Goal of the exercise: Beginning with the line containing "Europarcs (471, 2072)" and ending with the last line of the entries below, copy each line exactly and nothing else.
*** Begin section ***
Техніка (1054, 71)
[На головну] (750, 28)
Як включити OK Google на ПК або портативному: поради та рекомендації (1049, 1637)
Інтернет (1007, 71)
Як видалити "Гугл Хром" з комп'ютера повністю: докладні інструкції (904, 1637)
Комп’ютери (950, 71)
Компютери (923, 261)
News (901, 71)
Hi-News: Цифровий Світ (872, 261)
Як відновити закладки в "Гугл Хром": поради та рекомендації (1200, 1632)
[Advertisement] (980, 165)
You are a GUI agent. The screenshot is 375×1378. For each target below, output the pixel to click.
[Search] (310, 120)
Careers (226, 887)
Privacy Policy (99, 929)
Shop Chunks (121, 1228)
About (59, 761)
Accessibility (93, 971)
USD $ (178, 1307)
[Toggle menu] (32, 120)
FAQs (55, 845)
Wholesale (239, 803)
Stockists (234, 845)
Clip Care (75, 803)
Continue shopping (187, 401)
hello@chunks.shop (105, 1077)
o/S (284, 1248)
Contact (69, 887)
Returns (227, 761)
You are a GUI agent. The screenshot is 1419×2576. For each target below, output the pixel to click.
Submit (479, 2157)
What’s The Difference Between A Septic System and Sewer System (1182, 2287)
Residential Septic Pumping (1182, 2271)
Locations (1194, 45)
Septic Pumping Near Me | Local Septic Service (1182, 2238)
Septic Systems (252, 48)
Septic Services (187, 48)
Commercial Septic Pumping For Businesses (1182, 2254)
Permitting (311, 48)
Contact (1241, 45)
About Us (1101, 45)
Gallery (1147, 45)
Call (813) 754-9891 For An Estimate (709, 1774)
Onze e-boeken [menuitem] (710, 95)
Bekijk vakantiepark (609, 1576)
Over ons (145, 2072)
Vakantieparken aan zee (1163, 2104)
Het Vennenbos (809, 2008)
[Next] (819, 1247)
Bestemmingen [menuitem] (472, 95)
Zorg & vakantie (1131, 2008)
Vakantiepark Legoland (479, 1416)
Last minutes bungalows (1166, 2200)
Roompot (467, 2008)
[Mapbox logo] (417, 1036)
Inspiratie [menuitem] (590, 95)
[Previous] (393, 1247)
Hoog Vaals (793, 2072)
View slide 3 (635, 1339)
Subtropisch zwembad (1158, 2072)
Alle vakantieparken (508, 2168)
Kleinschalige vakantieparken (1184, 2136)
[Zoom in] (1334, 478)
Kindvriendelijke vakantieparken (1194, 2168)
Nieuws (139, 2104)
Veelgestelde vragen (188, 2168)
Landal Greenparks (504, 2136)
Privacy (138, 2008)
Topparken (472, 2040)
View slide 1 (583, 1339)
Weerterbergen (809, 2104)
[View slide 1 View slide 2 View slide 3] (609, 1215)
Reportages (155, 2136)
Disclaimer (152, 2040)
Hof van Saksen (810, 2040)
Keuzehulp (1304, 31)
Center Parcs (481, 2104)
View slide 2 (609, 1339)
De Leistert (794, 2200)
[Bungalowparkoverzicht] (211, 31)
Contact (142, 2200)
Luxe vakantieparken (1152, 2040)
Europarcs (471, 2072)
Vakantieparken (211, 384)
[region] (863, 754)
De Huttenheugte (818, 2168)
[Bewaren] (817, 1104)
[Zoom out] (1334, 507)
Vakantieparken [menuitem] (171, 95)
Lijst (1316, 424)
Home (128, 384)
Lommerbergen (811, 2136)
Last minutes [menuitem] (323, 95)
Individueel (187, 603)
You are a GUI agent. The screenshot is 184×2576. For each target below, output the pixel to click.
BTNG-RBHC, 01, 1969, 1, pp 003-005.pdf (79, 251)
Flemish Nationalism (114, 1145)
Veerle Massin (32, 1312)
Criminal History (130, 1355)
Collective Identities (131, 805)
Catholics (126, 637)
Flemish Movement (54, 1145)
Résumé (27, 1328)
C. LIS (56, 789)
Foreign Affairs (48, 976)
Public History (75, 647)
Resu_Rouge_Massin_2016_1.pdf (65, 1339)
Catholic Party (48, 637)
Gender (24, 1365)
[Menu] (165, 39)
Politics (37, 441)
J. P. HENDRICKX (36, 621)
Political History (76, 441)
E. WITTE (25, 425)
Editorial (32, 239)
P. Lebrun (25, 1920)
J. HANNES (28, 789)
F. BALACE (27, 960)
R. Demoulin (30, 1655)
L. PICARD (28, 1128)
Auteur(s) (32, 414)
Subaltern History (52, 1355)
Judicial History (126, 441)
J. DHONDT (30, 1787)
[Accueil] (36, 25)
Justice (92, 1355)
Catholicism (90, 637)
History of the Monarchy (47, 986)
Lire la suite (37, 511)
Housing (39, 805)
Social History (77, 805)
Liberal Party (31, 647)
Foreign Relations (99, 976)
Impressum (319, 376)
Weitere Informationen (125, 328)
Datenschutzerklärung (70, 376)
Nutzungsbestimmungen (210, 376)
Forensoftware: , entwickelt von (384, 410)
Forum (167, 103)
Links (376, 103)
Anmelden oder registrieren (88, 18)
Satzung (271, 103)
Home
*** End section ***
Expected answer:
Europarcs (471, 2072)
Vakantieparken (211, 384)
[region] (863, 754)
De Huttenheugte (818, 2168)
[Bewaren] (817, 1104)
[Zoom out] (1334, 507)
Vakantieparken [menuitem] (171, 95)
Lijst (1316, 424)
Home (128, 384)
Lommerbergen (811, 2136)
Last minutes [menuitem] (323, 95)
Individueel (187, 603)
You are a GUI agent. The screenshot is 184×2576. For each target below, output the pixel to click.
BTNG-RBHC, 01, 1969, 1, pp 003-005.pdf (79, 251)
Flemish Nationalism (114, 1145)
Veerle Massin (32, 1312)
Criminal History (130, 1355)
Collective Identities (131, 805)
Catholics (126, 637)
Flemish Movement (54, 1145)
Résumé (27, 1328)
C. LIS (56, 789)
Foreign Affairs (48, 976)
Public History (75, 647)
Resu_Rouge_Massin_2016_1.pdf (65, 1339)
Catholic Party (48, 637)
Gender (24, 1365)
[Menu] (165, 39)
Politics (37, 441)
J. P. HENDRICKX (36, 621)
Political History (76, 441)
E. WITTE (25, 425)
Editorial (32, 239)
P. Lebrun (25, 1920)
J. HANNES (28, 789)
F. BALACE (27, 960)
R. Demoulin (30, 1655)
L. PICARD (28, 1128)
Auteur(s) (32, 414)
Subaltern History (52, 1355)
Judicial History (126, 441)
J. DHONDT (30, 1787)
[Accueil] (36, 25)
Justice (92, 1355)
Catholicism (90, 637)
History of the Monarchy (47, 986)
Lire la suite (37, 511)
Housing (39, 805)
Social History (77, 805)
Liberal Party (31, 647)
Foreign Relations (99, 976)
Impressum (319, 376)
Weitere Informationen (125, 328)
Datenschutzerklärung (70, 376)
Nutzungsbestimmungen (210, 376)
Forensoftware: , entwickelt von (384, 410)
Forum (167, 103)
Links (376, 103)
Anmelden oder registrieren (88, 18)
Satzung (271, 103)
Home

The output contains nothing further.